Tres veleros, hasta el cierre de esta edición, que navegaban hacia Mallorca para participar en la gran regata se han visto obligados a realizar una parada de emergencia tras sufrir importantes daños en el timón como consecuencia del encontronazo con las orcas.
Los barcos afectados han sido el Corsario de Jorge Durán, inscrito en ORC1, el Kapote III, de Ignacio González Camacho, que compite en ORC3, y el Tiro, del portugués Nuno Vasco Barreto, que participa en ORC2.
El Corsario, un First 50 DK de 15 metros del gallego CV Vilagarcia, fue el primer velero de los participantes en la Copa del Rey en sufrir el susto. Ocurrió a unas cinco millas de la costa de Barbate y, según contaba su armador Jorge Durán, en una zona con poco más de 15 metros de profundidad: «Tres de las orcas se quedaron mirando mientras una se tiraba al timón. La sensación que nos dio fue la de haber cogido una piedra, ya que nos medio levantaron el barco». Durán reconocía desde el puerto de La Línea, en el que reparó el timón roto, que fue una experiencia traumática tras muchos años de navegación: «Lo vives con un gran susto. Me va a costar coger el barco otra vez. Yo ahora tengo que ir a Palma y luego volver a las Rías Bajas, y ya me dirás tú cómo afronto estas travesías».

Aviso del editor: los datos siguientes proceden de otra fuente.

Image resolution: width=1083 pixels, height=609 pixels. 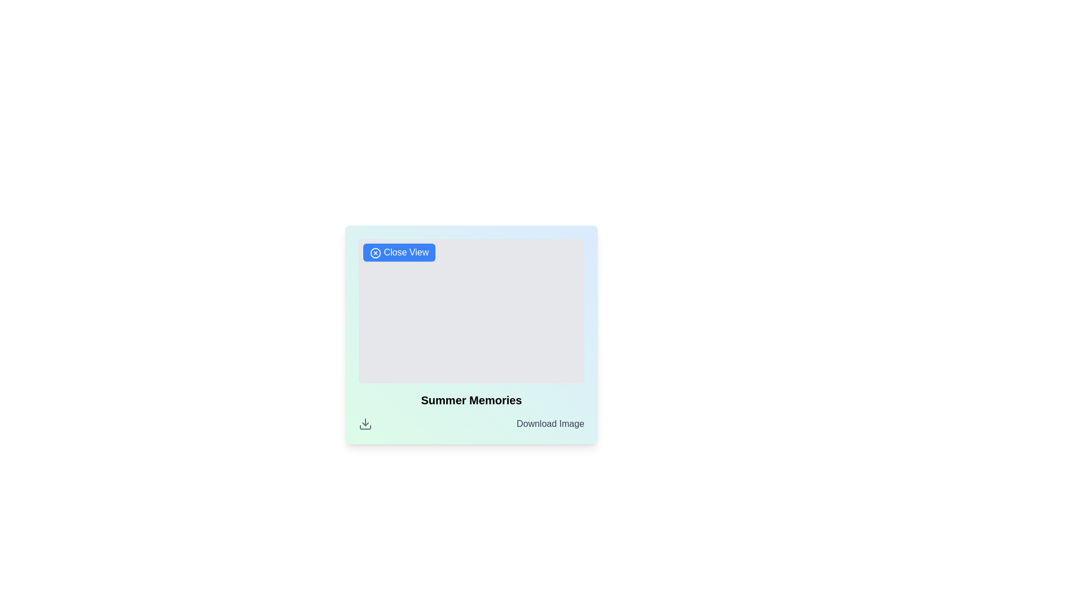 What do you see at coordinates (365, 428) in the screenshot?
I see `the thin rectangular base of the download icon located at the lower left corner of the 'Summer Memories' card` at bounding box center [365, 428].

Días después del Corsario, el Kapote III se convirtió en objeto de atención de las orcas. En esta ocasión, se dio el caso hasta ahora excepcional de que el encuentro tuvo lugar a la altura de Estepona el 20 de julio, muy sobrepasado el Estrecho de Gibraltar, una frontera imaginaria a partir de la cual no se habían registrado daños ocasionados por estos cetáceos en veleros. Santi Vilagrán, tripulante de este Sun Fast 37, con base en el gaditano CN Puerto Sherry, explicaba que había cuatro orcas rodeando el barco, dos miraban y dos actuaban «Venían, se iban… Yo creo que estuvieron 5 o 10 minutos». El velero puso rumbo al puerto de Estepona para valorar daños y realizar reparaciones pero cuando estaba ya cerca de la costa, el timón quedó bloqueado como consecuencia de los daños y tuvieron que reclamar finalmente la asistencia de Salvamento Marítimo para que remolcara el barco.

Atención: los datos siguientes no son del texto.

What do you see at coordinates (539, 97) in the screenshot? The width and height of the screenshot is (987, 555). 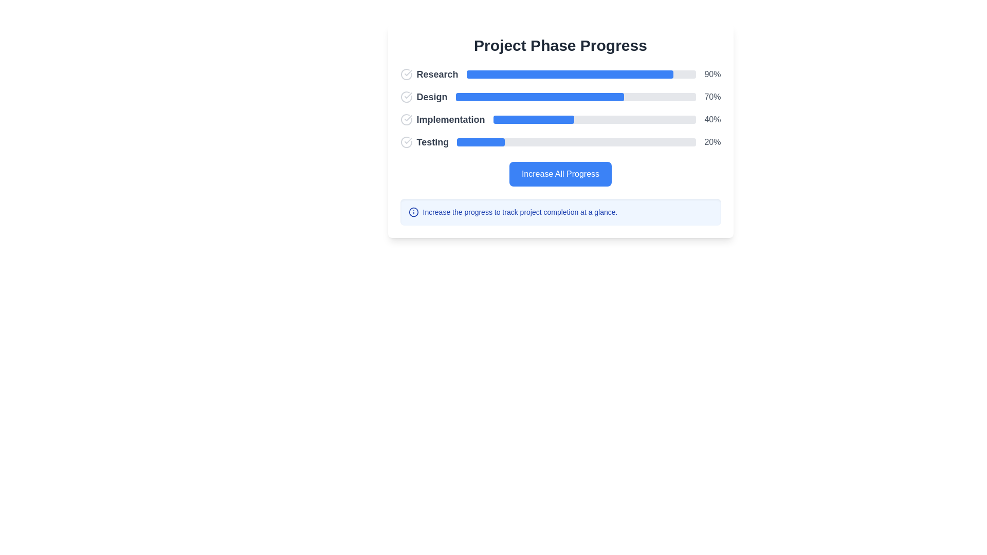 I see `the blue progress bar representing the 'Design' phase, which is the second bar in the vertical sequence of progress bars` at bounding box center [539, 97].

Solo un día después se registró el último caso hasta ahora de daños ocasionados por estos imponentes cetáceos en veleros participantes en la Copa del Rey. En este caso, el protagonista fue el Tiro, un Grand Soleil 44, que navegaba a Palma desde aguas portuguesas. El incidente ocurrió sobre las siete de la tarde en aguas cercanas a Barbate. El armador, Nuno Vasco Barreto, contaba que en este caso fueron dos pequeñas orcas las que se lanzaron contra el timón del barco: «Partieron muy rápido el tercio inferior y entonces perdieron interés». El barco se dirigió a La Línea para valorar daños y después pusieron rumbo a Valencia para realizar una reparación de emergencia con el objetivo de llegar a tiempo al comienzo de la regata. Nuno Vasco advierte que la ‘lotería de las orcas’ puede quitar las ganas de navegar a cualquiera.
No están claros los motivos de estas interacciones entre orcas y veleros. Desde el Grupo de Trabajo de la Orca Atlántica, el biólogo Alfredo López, asegura que estos cetáceos no mantienen una actitud agresiva, sino que parecen excitados por la velocidad de los veleros, por lo que recomienda detener la marcha y no interactuar de ninguna manera con estos animales, aunque también se refiere a un posible trauma de alguna de las orcas como posible origen de estos encuentros.